Existem, então, duas interlocuções em jogo: a situação projetada no enunciado da tarefa de escrita (autor – leitor); e a que se dá entre o aluno que cumpre certa tarefa pedagógica e o professor que avalia tal tarefa (aluno – professor). Conforme Gomes, que aborda essa questão em relação a exames de proficiência,

o candidato está inserido em dois contextos comunicativos ao mesmo tempo. O primeiro, e real, é o fato de estar sendo avaliado respondendo a questões de um exame de cujo resultado depende sua certificação de proficiente em Língua Portuguesa. Nesse contexto, o papel assumido é o de candidato a ser avaliado, e a sua interlocução é um corretor que dará uma nota ao seu desempenho, o propósito comunicativo é o de convencer a banca examinadora de que ele está apto a receber o certificado de proficiência. O segundo, e hipotético, é estabelecido pelo enunciado da tarefa, no qual o candidato deve se inserir, imaginando como seria adequado usar a língua levando em conta o novo papel a ser assumido por ele e pelo corretor, o propósito comunicativo a ser alcançado e o conteúdo informacional que deve estar presente na materialização do discurso. (GOMES, 2009, p. 25 apud MANGABEIRA, COSTA e SIMÕES, 2011, p. 298-299)

Assim como o candidato de um exame de larga escala – ou um participante da Olimpíada, ou um aluno em sala de aula – precisa se inserir simultaneamente em dois contextos comunicativos, o professor deve agir como esse agente duplo: ele se coloca como o leitor-alvo, que se interessa por e questiona o texto do aluno no que diz respeito ao seu propósito, às suas ideias ao mesmo tempo em que avalia o quanto o aluno cumpriu a tarefa proposta, como mobilizou os recursos linguísticos para cumprir tal tarefa e, ainda, quais são os caminhos para aprimorar possíveis problemas.
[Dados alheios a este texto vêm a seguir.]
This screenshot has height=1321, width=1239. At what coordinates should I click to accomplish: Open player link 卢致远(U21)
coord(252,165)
Portanto, de acordo com Madi (2013, p. 21),

temos que ler “os textos dos alunos assumindo diferentes olhares: leitor (que aprecia), avaliador (que identifica problemas, fragilidades), colaborador (que dá indicações para o aprimoramento)”. Madi (2013, p. 20) complementa que, por mais que se proponha que se escreva para leitores que não participam do ambiente escolar, no caso de um concurso de escrita, como é a OLPEF, não é possível evitar que os alunos-candidatos “tenham em mente os avaliadores, mas é importante que isso não comprometa a interlocução original do texto.”
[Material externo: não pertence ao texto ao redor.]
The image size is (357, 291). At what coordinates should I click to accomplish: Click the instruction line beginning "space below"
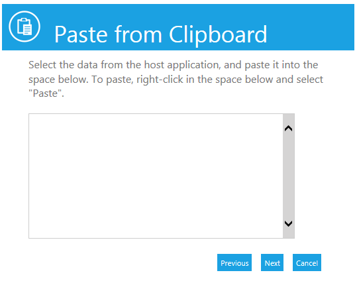[x=176, y=80]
Como apontaram os colaboradores da OLPEF, é inevitável que, no ambiente escolar, a interlocução aconteça entre aluno e avaliador – e não só entre autor e leitor –, mas é necessário que haja um esforço para que essa interlocução escolarizada não se sobressaia a ou até mesmo anule as situações de comunicação criadas pelas tarefas de escrita. Senão, retornamos ao problema discutido precedentemente: um aluno que é apenas corrigido, que não tem um leitor interessado acaba por se desencorajar de seguir escrevendo.